Last night, I tried practicing some piano pieces for Fr. Geoffrey's Recital but stopped after repeating the same mistakes for almost twenty times.  My piano teacher, Mama, agreed that it was probably just an off night.  "Artists and athletes have those", I explained to her.

This morning, I cried all throughout the Charismatic mass.  I was not a member of the Catholic community that sponsored it so I felt nobody would remember me sniffling all throughout, from Opening to Closing song.  God could hear me, I could sense His presence, but I just stared back at Him.  What could I say that had not already been said about my situation?  

After mass, I was at my usual post as money counter after the mass, but I felt like I was the world's worst counter.  I mean, I love the Pondo ng Pinoy project of our diocese, but the sight of all those twenty-five centavo coins made me dizzy and Fr. Steve had to repeat counting some of the rows I neatly piled.  

Then I drove for my parents and nephews to Serendra this afternoon.  I committed several driving booboos and after a third driver honked at me for straddling two lanes out of indecision, I said out loud, "Yes, I know I'm being stupid."

Luigi, my 11-year old nephew, looked at me and said, "No, Tita Ella, you're not stupid."

And just like that, I wanted to hug him, my saint of a nephew, who once said that "I think everybody should love everybody". But if everybody loved everyone else, this would be Heaven already.  That's why there are people we cannot love and people who cannot love us yet.  We are still on Earth.

Luigi doesn't read this blog so I can very well say the S word here.  That's another apt term to describe me nowadays:  Mighty Stupid. Yes I'm being hard on myself. You'd think by now I've learned. I played a game I couldn't win.
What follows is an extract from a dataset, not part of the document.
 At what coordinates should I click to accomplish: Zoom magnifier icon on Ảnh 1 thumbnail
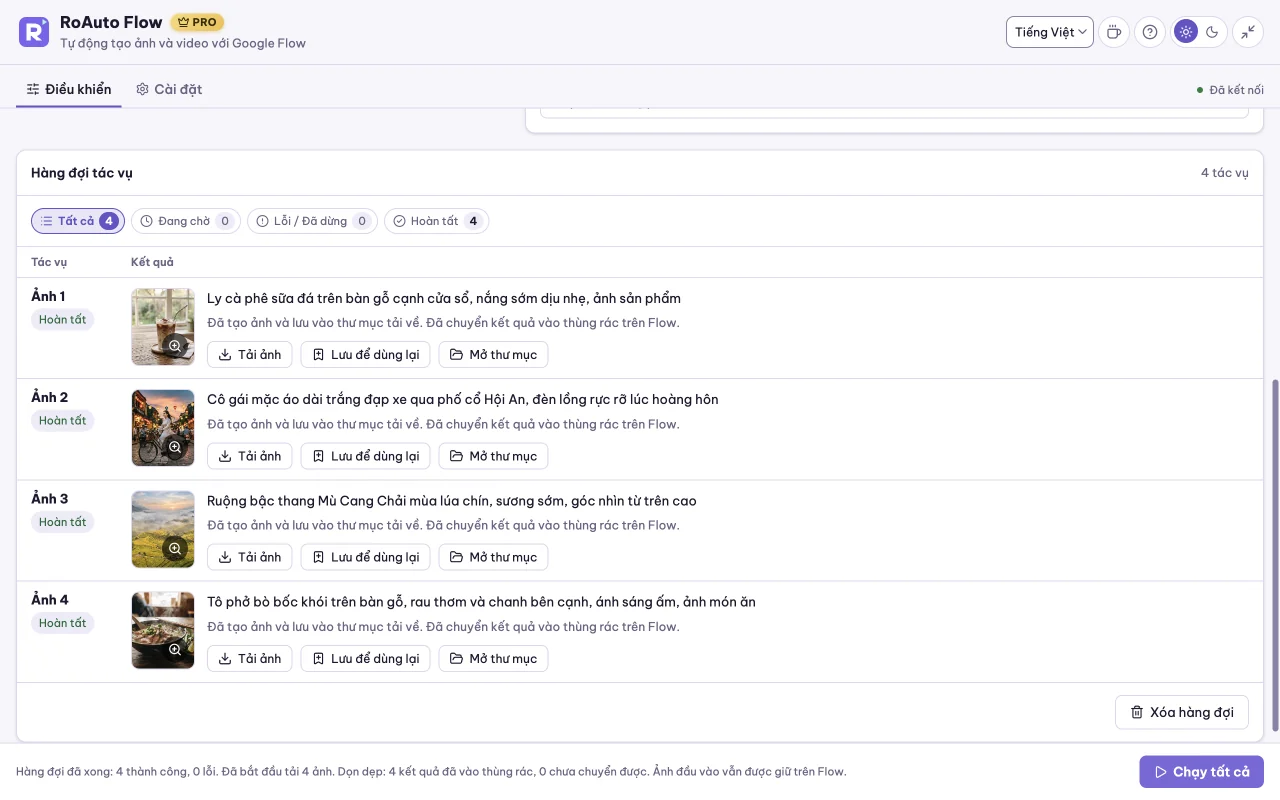tap(175, 346)
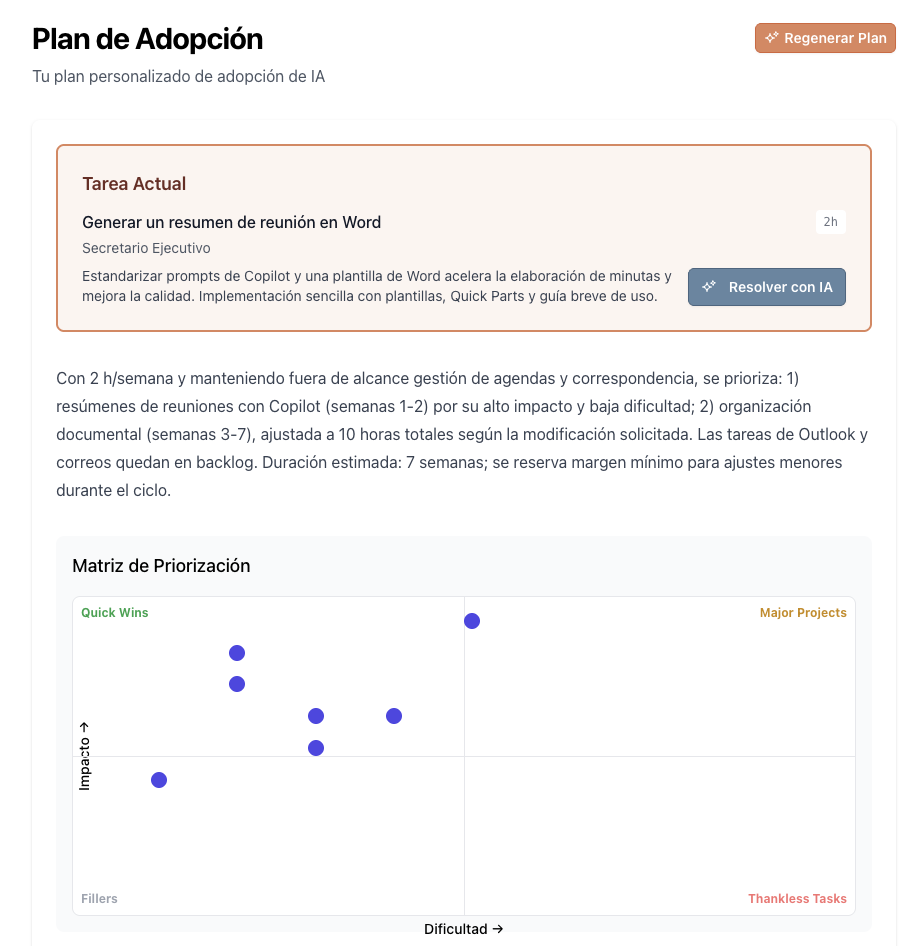Click the 2h duration badge
Viewport: 909px width, 946px height.
click(830, 221)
I don't even like games, so what was I doing in the first place?

I'll just sing.  This ought to summarize what it's been like.

Out of Reach
Gabrielle
From the Bridget Jones's Diary OST


Knew the signs
Wasn't right
I was stupid for a while
Swept away by you
And now I feel like a fool
So confused,
My heart's bruised
Was I ever loved by you?

Out of reach, so far
I never had your heart
Out of reach,
Couldn't see
We were never
Meant to be

Catch myself
From despair
I could drown
If I stay here
Keeping busy everyday
I know I will be OK

But I was
So confused,
My heart's bruised
Was I ever loved by you?

Out of reach, so far
I never had your heart
Out of reach,
Couldn't see
We were never
Meant to be

So much hurt,
So much pain
Takes a while
To regain
What is lost inside
And I hope that in time,
You'll be out of my mind
And I'll be over you

But now I'm
So confused,
My heart's bruised
Was I ever loved by you?

Out of reach,
So far
I never had your heart
Out of reach,
Couldn't see
We were never
Meant to be

Out of reach,
So far
You never gave your heart
In my reach, I can see
There's a life out there
For me

Thursday, August 21, 2008

Picking Up the Pieces

Finally, I was prevailed upon to play the piano again, for a one-night engagement, here in our living room, as part of a family recital for a dear friend.  

I have a confession to make.  I never play because I don't think I'm good enough.  I'm not concert pianist-level.  I'm never going to make it to Julliard.  So I quit while I was still ahead, and opted to finish Business Economics, instead of taking up a Minor in Piano, which a friend of mine actually succeeded in doing.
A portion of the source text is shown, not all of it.